А теперь вот он, стоит передо мной.

– Ну, как нашел – совсем не важно, – и снова этот рыскающий по мне взгляд. – Ты когда ела последний раз, Витаминка?

– Прекрати называть меня так, мы давно уже не приятели.

Мирон делает шаг ко мне, оказываясь почти нос к носу со мной. И моментально мои ноздри наполняет знакомым запахом. Делаю вдох поглубже, глотая знакомые нотки. Мирон замечает это и нагло усмехается, а мне хочется съездить ему по физиономии.

Передо мной тот самый мажор, каким он был до того, как подпустил меня к себе. Сейчас я для него очередная девчонка, которой нужны были от него только деньги.

– Я буду называть тебя так, как пожелаю. Или что? Запретишь? Рот заткнешь? Я не против, если это будет твой язык, – шепчет почти на ухо.

По рукам ползут предательские мурашки. Вздрагиваю и слышу низкий смешок. Пытаюсь отстраниться, оказаться подальше от него, но мне не дают. Наглая рука обхватывает за талию, и Мирон притягивает меня к груди.

Ну не драться же с ним. Дети увидят.

– Отпусти, – упираюсь руками в его предплечья и пытаюсь вырваться, – Мирон.

Но мне кажется, за больше чем год он стал ещё крепче и сильнее. И мне с ним точно не справиться. На губе шрам, в глазах холод, который обжигает. И энергетика ещё сильнее, чем тогда, когда мы пытались быть вместе.
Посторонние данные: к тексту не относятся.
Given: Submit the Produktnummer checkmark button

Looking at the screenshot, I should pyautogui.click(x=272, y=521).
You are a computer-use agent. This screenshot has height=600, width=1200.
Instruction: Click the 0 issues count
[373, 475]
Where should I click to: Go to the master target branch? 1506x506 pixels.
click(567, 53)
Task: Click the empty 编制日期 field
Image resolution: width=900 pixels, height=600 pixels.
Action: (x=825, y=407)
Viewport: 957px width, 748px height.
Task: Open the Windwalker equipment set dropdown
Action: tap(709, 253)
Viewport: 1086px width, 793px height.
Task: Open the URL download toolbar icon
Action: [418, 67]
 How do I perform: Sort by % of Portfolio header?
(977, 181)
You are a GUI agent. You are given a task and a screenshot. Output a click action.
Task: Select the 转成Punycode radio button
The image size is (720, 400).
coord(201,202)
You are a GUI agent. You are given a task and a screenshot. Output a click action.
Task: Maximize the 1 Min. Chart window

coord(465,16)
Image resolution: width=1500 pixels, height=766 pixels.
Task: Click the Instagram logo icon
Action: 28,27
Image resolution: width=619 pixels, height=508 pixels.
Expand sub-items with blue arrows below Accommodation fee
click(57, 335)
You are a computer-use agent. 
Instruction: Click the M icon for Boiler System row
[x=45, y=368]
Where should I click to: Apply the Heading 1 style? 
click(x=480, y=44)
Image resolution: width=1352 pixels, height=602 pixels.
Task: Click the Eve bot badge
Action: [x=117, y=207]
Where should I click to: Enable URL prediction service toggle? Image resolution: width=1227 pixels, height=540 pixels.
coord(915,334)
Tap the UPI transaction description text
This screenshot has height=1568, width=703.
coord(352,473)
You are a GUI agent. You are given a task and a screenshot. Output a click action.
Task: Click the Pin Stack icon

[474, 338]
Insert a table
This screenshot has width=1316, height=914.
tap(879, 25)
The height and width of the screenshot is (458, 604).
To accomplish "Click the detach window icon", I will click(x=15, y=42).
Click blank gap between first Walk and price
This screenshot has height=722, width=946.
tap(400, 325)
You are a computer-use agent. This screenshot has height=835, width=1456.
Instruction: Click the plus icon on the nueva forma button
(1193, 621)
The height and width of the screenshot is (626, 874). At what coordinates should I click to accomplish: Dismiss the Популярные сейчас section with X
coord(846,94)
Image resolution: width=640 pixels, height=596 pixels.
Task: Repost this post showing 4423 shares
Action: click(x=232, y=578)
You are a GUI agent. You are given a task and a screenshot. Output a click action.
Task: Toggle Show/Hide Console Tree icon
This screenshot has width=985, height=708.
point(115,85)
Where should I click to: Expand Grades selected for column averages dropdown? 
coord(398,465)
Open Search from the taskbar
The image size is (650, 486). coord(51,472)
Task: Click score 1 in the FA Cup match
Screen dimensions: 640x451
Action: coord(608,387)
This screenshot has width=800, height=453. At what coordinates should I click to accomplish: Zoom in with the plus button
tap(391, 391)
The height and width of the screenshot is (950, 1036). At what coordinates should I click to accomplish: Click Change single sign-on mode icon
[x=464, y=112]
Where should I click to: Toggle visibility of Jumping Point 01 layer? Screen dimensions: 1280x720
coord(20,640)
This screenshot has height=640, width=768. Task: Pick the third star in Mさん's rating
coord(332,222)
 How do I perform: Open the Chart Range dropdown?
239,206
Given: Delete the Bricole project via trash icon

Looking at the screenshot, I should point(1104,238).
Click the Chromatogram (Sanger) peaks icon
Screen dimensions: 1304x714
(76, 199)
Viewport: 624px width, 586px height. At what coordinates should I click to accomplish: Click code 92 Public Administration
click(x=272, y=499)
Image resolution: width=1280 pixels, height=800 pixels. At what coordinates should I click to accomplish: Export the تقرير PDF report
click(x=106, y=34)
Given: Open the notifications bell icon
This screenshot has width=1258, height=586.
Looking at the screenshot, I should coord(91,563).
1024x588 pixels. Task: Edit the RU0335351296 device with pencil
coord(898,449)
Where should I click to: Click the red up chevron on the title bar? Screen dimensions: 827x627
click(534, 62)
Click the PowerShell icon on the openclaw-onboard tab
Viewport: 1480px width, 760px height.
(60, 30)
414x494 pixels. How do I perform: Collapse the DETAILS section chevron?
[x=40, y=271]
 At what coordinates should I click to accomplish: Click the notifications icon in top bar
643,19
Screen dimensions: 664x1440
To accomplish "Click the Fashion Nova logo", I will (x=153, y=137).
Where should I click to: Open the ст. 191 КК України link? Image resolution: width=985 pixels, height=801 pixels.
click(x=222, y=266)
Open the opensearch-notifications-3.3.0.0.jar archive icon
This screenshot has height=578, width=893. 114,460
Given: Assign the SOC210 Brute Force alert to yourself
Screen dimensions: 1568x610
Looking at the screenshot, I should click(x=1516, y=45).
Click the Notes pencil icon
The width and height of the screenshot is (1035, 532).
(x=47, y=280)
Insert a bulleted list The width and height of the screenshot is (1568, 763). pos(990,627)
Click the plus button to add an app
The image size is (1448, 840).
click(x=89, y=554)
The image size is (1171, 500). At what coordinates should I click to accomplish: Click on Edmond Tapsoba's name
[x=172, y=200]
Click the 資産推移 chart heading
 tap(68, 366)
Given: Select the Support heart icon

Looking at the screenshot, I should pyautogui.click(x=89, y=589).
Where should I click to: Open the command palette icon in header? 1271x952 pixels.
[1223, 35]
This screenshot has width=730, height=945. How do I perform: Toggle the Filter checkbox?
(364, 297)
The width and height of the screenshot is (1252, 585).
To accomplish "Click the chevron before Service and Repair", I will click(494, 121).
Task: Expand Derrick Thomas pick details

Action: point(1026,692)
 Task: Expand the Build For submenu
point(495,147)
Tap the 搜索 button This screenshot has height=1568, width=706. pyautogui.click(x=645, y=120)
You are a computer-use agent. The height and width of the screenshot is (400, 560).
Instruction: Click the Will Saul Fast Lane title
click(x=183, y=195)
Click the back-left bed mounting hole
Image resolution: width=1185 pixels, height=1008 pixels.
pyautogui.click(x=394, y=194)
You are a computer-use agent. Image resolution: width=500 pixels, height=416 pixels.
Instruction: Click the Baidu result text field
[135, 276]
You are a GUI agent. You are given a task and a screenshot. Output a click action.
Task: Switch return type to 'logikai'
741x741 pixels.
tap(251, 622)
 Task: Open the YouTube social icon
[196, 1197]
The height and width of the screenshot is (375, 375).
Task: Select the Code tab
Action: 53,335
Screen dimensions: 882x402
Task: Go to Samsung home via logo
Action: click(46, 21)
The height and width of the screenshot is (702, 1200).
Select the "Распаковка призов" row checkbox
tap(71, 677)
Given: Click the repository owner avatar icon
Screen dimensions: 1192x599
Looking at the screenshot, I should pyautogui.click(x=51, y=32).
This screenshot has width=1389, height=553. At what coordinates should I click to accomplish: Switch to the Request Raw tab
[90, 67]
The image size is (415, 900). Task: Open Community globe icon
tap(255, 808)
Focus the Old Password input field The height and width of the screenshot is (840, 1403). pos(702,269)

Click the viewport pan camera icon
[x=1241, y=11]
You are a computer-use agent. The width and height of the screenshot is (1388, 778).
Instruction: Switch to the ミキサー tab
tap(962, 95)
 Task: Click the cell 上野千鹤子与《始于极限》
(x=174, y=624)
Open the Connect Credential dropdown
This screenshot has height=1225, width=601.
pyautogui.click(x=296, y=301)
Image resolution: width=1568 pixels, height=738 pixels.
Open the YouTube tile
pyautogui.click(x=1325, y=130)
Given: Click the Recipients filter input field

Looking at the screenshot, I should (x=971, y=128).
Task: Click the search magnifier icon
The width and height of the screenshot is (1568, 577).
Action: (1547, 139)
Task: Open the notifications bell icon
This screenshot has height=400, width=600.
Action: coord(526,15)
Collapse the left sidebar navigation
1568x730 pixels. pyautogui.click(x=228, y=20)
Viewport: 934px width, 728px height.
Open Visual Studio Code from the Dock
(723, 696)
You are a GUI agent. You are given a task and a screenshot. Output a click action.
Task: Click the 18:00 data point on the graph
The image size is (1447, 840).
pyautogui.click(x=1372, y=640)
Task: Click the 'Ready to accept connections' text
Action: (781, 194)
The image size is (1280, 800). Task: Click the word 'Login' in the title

Сейчас от него веет мужчиной. А тогда он был обычным бабником, который решил поиграть в отношения. Со мной…

– Так когда ты ела? Витаминка…

И в этот момент кто-то из тройняшек решает над чем-то посмеяться. Внутри все обрывается, но я одергиваю себя. Он уверен, что дети не от него. А я не буду переубеждать. Я и тогда, при нашем последнем разговоре, не сделала ничего, чтобы его убедить, что отец он. После всех обвинений, которые он тогда швырнул мне в лицо… мне стало ненужно ничего доказывать.

Это было ниже моего достоинства.

Мирон прищуривается. Медленно переводит взгляд за мою спину и недобро усмехается.

От его усмешки по спине пробегает холодок. Я вся напрягаюсь, готовая кинуться на защиту своих крошек. Даже от него… родного отца.

– Родила все-таки… и где же их папашка? – с мерзким презрением в голосе произносит Золотухин.

А мне хочется проорать ему в лицо, что он стоит передо мной! Но я только прикусываю язык. Он не достоин этих малышей. Слишком сильна обида на него, и на то, что он мне сказал в тот день, когда узнал о моей беременности.